In 1889, the original church was completely torn down and rebuilt from the ground up in the Byzantine Revival style, in the form of an inscribed Greek cross. André Lecomte du Noüy was the architect, and the project was supported by King Carol and Queen Elisabeth.

The cornerstone was laid on October 12, 1889. The structure was in place by 1893, although the building was not completely finished and blessed until October 26, 1933. The interior painting was done by a pair of French artists between 1907 and 1933; the ornamental painting inside and on the porch by a German; and the iconostasis by a Târgu Jiu artist Iosif Keber.

The building became a metropolitan cathedral on March 25, 1939, when the Craiova Archdiocese was raised to the rank of Metropolis. In 1976, the interior painting was washed and brightened. The following year's earthquake caused damage that required the cathedral to be sanctified again in 1978 on the feast of Saint Demetrius, after a refurbishing. It houses relics of the following saints: Patriarch Nephon II of Constantinople, Sergius and Bacchus and Tatiana of Rome.

The bell tower is built of Roman bricks probably taken from Pelendava citadel. Bogdan Petriceicu Hasdeu, writing in 1884, called this the only surviving component of the original buildings, suggesting that the first church was dated to some two centuries before Matei Basarab's reconstruction in 1651. The inscription dating to his time does not mention any ktitor prior to him, implying that he was its original founder. According to Nicolae Iorga, Oltenia's oldest school for priests and readers functioned on the site.

Collection entries:
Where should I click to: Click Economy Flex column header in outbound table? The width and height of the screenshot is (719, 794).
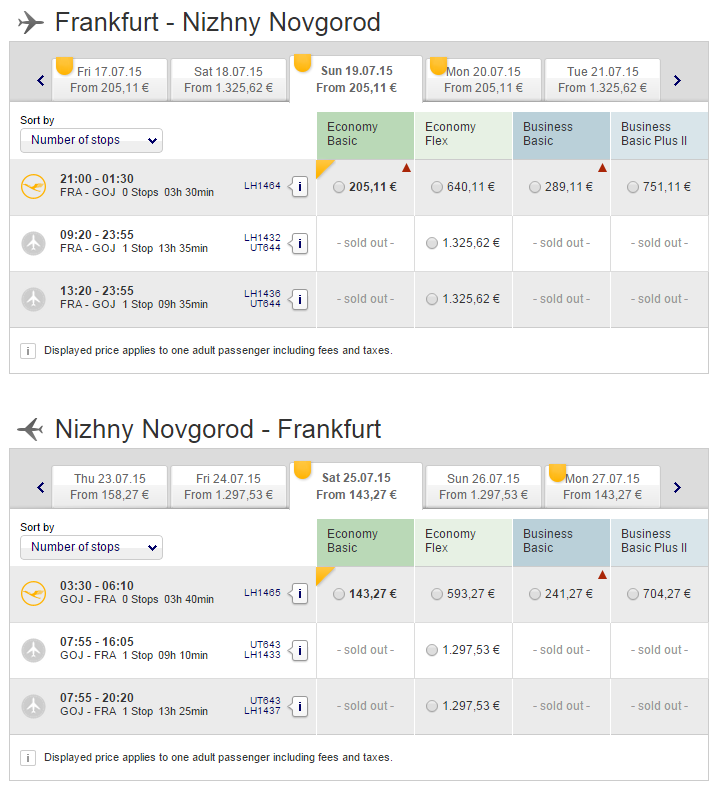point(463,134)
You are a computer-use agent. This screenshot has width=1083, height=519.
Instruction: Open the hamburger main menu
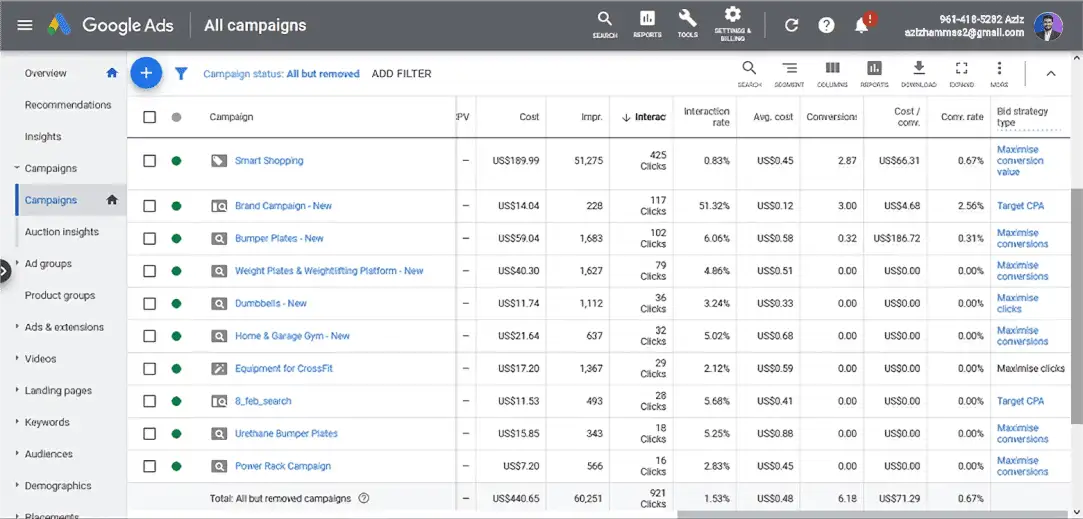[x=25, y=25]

- **Assignment**: Rewrite the cathedral text between "The bell tower" and "on the site.", inclusive, with "belfry" in place of "bell tower".

- **Output for this task**:
The belfry is built of Roman bricks probably taken from Pelendava citadel. Bogdan Petriceicu Hasdeu, writing in 1884, called this the only surviving component of the original buildings, suggesting that the first church was dated to some two centuries before Matei Basarab's reconstruction in 1651. The inscription dating to his time does not mention any ktitor prior to him, implying that he was its original founder. According to Nicolae Iorga, Oltenia's oldest school for priests and readers functioned on the site.